Document
MORE: Top underclassmen glad PSU cleaned house
Penn State's short-term recruiting strategy resembles the Nittany Lions' on-field approach in some of their recent losses.
They're spending too much time playing defense.
New coach Bill O'Brien's staff will spend the next two weeks trying to preserve Penn State's remaining verbal commitments for 2012 as the program recovers from one of the biggest scandals in college sports history. It's proving to be a tough fight.
The Nittany Lions, who lost four-star defensive tackle Tommy Schutt to Ohio State last month, lost four-star linebacker Camren Williams to the Buckeyes Friday afternoon. The loss of Williams dropped Penn State's recruiting class from 37th to 44th in the current Rivals.com team rankings.
One year after placing 35th in the team rankings, Penn State seems destined to sign a lightly regarded class again. It currently does not have a verbal commitment from any of the nation's top 140 prospects.
The scandal - which cost legendary coach Joe Paterno his job after child sexual abuse charges were made against his former defensive coordinator, Jerry Sandusky - certainly has had an impact on this year's class. But area high school coaches do not think it will drive recruits away from Penn State for years to come.
Although most of those coaches are still getting to know O'Brien, they have favorable early impressions of the New England Patriots offensive coordinator and feel the move has set up the school for future success.
"The thought they have a new staff could counter-balance some of the negativity that was out there," said State College (Pa.) Area coach Al Wolski, a former Penn State graduate assistant and the high school coach of ex-Penn State linebacker Nate Stupar and current Nittany Lion wide receiver Alex Kenney. "It depends on what they do now. I think everybody's going to give them a chance from a recruiting standpoint and a coaching standpoint, to kind of see if they can take it in another direction."
The reaction of high school coaches means quite a bit, particularly since Penn State chose to hire someone with no previous ties to the program. O'Brien made that point clear in his introductory press conference.
"We've got to get out in the mid-Atlantic states - our bloodlines," O'Brien said. "Pennsylvania. Maryland. D.C. Ohio. We've got to get out there and we've got to make sure that our coaches are out there in those high schools getting to know those coaches and talking to them about the direction of the Penn State football program right now."
O'Brien can't do much to improve this year's recruiting class. He will remain with the Patriots until the end of their season before focusing entirely on his Penn State duties. The Patriots will play in the AFC Championship Game on Sunday. Should they win, O'Brien will remain with the team through the Super Bowl, which comes on Feb. 5 - or four days after National Signing Day.

Required work
[A] Condense the paragraph of the article that begins "O'Brien can't do much to improve this year's recruiting class," keeping its main facts.
[B] Retype the article from "The reaction of" up to and including "introductory press conference.".
[C] According to the article, how far did losing Camren Williams drop Penn State's recruiting class in the Rivals.com team rankings?

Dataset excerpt

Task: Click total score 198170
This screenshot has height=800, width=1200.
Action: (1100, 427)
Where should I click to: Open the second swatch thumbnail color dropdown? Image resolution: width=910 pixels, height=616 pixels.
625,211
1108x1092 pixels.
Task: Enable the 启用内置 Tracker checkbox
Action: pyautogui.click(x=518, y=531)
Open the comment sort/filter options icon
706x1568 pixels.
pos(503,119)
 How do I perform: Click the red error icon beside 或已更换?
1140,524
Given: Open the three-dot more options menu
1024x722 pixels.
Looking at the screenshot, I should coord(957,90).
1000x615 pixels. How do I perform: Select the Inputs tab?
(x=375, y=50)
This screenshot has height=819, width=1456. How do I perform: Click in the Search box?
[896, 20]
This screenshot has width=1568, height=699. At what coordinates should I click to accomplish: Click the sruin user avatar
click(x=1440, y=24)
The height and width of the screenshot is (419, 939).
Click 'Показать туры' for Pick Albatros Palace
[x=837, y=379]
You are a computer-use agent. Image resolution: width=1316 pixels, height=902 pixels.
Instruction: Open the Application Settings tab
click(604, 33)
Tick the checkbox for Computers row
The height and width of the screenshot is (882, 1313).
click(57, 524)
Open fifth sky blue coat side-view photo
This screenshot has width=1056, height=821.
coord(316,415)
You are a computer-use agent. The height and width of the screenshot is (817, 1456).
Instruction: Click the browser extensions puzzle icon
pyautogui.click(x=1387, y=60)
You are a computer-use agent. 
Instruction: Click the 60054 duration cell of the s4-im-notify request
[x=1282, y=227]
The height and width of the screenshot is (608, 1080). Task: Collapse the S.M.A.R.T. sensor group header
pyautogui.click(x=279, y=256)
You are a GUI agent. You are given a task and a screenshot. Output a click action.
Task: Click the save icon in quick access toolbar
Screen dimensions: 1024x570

Outputs for the tasks
[A] O'Brien can do little for this year's class because he will stay with the Patriots until their season ends before turning fully to Penn State. The Patriots play in the AFC Championship Game on Sunday. A win would keep him with them through the Super Bowl on Feb. 5, four days after National Signing Day.

[B]
The reaction of high school coaches means quite a bit, particularly since Penn State chose to hire someone with no previous ties to the program. O'Brien made that point clear in his introductory press conference.

[C] It fell from 37th to 44th.